As I’m spending an increasing amount of time in the AI field with a variety of companies, I’ve noticed an interesting misconception in the ML/DL space. Many have a tendency to focus on data sets, experimenting with different models using a specific set of data and, finally, deploying a model in a specific context. This approach is very linear and ‘waterfall-ish’.
It’s easy to understand why many end up here as most data scientists spend the vast majority of their time evaluating, pre-processing and cleaning data sets and the thought of having to do this continuously is less than appealing. Instead, many data scientists want to create a model of satisfactory accuracy and move on to the next project.
This is a rather naive and simplistic viewpoint. In the successful, real-world systems that I’ve been exposed to, teams use an iterative approach where new data is constantly collected, the model is periodically updated and constantly retrained and, finally, the updated and retrained model is deployed in production with the same DevOps heartbeat that all the system’s components use. Model deployment often occurs in some form of A/B testing environments to validate that the new version is not only performing better in training but indeed in practice as well.
The point is that AI and specifically ML/DL isn’t about creating an ML/DL model by laboriously processing and cleaning a specific data set, but rather to build a system where the data collected during the current deployment can be used to update and train the model for the next deployment. Once the creation of this system is the focus, the focus of the team will shift as well. There are several changes to consider.
First, the generation of data during operation should focus on, preferably, fully automated collection and subsequent preparation for and use in training. Many data scientists spend almost all their time cleaning and pre-processing data and then train using standard algorithms from a variety of publicly available libraries. Consequently, many find it difficult to imagine a world where data can be used for training without any human interaction. However, when building this system, that’s exactly what the focus should be.

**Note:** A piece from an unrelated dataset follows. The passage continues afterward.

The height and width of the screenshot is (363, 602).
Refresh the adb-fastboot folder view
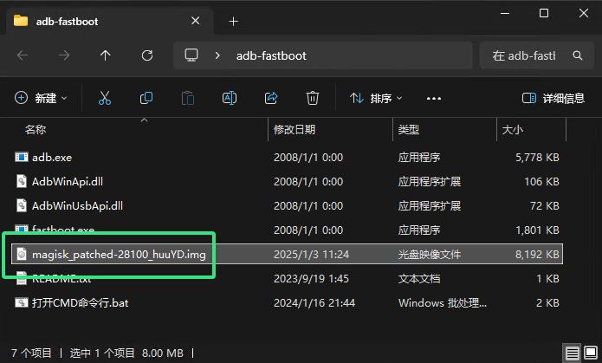pos(147,55)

Second, once deployed, the model should provide mechanisms to continuously track its performance. As models are updated and retrained repeatedly, we need to verify during training as well as during operations that they’re performing well.
Third, subsequent versions of models should be evaluated to ensure that continuous improvement is achieved – not only in training but especially also in operation. This is where A/B testing or multi-armed bandit (MAB) systems come in, allowing you to feed the newly deployed model a small slice of the data traffic and to crank this up over time as the performance proves to be better than the old model.
Finally, we need a hierarchical value model to link the performance of ML/DL models at the component or subsystem level to the system and customer level value delivery. ML/DL models operate in the context of a larger system and don’t just need to perform in their own scope, but instead contribute to delivering customer value at the system level. Connecting their performance with the overall system performance and ensuring that we avoid the local optimization trap is critical for long-term success.
Concluding, although many working in the AI space focus a lot on data sets, if only because people spend most of their time working on data sets, especially ML/DL isn’t about that. Instead, it’s about building a DevOps system where the ML/DL components are constantly improved and retrained based on the most recent data collected using the latest deployment. Getting that system right, both for the ML/DL models and for the system as a whole, is the real challenge.